И Храпченко называет имена “звезд”, выражающих “свою резкую неудовлетворенность” Самосудом – это певцы Рейзен, Пирогов, Козловский, балерина Ольга Лепешинская. Храпченко спрашивал у Сталина разрешения упразднить должность худрука Большого, а новым главным дирижером назначить Александра Мелик-Пашаева. (Как мы помним, Агитпроп предлагал на этот пост другую кандидатуру – Голованова.)

Сталин, однако, не торопился с решением. Он размышлял над ним полгода. (Можно себе представить, как он при этом разгуливал по своему кабинету в мягких кавказских сапожках, покуривая трубочку.) В итоге выбор оказался для всех неожиданным: новым главным дирижером Большого театра был назначен Арий Пазовский, потомок солдата-кантониста.

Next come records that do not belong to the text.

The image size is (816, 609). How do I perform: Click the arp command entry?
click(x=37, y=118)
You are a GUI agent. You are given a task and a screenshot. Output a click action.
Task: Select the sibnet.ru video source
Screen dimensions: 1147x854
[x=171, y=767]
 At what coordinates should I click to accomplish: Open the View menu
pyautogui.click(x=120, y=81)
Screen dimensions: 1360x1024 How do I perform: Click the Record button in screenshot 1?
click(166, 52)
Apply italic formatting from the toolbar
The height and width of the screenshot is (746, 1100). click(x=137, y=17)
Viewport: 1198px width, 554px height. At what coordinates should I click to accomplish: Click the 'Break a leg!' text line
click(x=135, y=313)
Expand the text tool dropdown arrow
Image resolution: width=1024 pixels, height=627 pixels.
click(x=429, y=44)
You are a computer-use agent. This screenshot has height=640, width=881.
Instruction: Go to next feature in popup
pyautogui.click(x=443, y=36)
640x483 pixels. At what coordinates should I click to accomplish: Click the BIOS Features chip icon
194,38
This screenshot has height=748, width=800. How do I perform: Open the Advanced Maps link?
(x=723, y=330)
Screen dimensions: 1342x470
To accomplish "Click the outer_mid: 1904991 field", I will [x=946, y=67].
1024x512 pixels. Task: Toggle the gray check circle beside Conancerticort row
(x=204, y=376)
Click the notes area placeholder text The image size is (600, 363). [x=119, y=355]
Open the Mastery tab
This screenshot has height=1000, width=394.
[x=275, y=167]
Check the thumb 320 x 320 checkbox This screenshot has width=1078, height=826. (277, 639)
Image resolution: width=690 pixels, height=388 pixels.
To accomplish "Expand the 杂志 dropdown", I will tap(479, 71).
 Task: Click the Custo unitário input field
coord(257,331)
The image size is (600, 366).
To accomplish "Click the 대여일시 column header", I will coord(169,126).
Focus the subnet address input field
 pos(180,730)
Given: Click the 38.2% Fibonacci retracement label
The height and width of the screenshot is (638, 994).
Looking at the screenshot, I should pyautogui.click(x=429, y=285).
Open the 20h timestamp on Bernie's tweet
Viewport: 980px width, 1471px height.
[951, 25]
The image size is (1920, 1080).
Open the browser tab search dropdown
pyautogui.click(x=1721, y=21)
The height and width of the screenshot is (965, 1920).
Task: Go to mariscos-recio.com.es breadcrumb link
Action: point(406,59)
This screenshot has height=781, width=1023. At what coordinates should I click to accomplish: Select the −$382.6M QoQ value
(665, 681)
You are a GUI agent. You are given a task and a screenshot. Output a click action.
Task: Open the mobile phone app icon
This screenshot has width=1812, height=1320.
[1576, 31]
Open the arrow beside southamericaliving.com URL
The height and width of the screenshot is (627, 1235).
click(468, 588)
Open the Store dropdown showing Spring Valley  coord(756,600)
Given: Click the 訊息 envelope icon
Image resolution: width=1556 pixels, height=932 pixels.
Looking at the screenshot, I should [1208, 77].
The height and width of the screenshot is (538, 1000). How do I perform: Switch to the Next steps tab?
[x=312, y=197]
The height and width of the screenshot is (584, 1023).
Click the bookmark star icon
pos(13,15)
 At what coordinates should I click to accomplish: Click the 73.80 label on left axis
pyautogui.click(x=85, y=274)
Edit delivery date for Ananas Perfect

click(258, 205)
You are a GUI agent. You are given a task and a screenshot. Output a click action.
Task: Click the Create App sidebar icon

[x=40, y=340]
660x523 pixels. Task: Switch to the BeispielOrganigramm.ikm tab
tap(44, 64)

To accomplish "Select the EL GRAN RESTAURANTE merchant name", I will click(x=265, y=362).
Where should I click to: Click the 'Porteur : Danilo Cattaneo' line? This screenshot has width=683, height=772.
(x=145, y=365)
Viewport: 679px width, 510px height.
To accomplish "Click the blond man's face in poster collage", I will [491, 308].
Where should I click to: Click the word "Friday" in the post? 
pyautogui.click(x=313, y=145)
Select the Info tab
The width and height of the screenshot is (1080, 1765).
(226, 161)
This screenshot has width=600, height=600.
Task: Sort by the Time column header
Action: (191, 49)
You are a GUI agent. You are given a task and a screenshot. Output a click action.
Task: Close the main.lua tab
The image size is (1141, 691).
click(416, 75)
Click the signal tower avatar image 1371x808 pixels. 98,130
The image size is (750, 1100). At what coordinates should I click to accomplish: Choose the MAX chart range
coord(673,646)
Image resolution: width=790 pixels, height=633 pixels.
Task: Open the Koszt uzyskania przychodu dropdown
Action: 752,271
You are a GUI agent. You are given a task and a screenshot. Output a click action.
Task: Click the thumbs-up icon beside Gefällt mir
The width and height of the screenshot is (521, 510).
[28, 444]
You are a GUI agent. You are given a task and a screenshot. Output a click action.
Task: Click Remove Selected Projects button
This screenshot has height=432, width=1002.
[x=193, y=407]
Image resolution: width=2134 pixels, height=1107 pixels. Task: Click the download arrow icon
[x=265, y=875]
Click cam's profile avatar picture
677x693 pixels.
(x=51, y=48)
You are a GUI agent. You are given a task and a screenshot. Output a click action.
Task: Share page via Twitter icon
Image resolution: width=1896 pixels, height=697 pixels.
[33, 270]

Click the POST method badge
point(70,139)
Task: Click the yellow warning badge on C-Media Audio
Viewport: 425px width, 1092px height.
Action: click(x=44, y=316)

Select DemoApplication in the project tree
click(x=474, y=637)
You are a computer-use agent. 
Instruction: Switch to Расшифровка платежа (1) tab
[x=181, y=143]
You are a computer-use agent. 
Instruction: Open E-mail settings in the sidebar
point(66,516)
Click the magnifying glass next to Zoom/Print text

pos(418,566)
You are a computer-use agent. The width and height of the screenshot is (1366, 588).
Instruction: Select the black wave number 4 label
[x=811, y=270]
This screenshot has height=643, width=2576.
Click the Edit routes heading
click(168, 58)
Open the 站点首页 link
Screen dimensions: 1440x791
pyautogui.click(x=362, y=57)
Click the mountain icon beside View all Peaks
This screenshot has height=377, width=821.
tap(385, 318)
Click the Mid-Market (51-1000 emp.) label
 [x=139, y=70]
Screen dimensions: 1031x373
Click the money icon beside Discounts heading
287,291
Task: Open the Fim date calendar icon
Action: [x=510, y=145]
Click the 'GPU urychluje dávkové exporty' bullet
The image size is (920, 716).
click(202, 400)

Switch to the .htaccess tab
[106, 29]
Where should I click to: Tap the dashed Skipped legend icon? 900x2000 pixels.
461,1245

Почему же Сталин, пренебрегая рекомендациями и Агитпропа, и Комитета по делам искусств, вновь сделал главным дирижером Большого театра еврея? Историки предполагают, что это случилось по совету члена Политбюро Андрея Жданова, знавшего Пазовского по его работе в Ленинградском театре оперы и балета им. Кирова. Жданов пользовался доверием Сталина в музыкальных вопросах. Вдобавок Сталин в тот момент считал нужным дистанцироваться от открытых антисемитских сигналов, которые могли бы быть встречены с неодобрением в стане тогдашних союзников – Англии и США.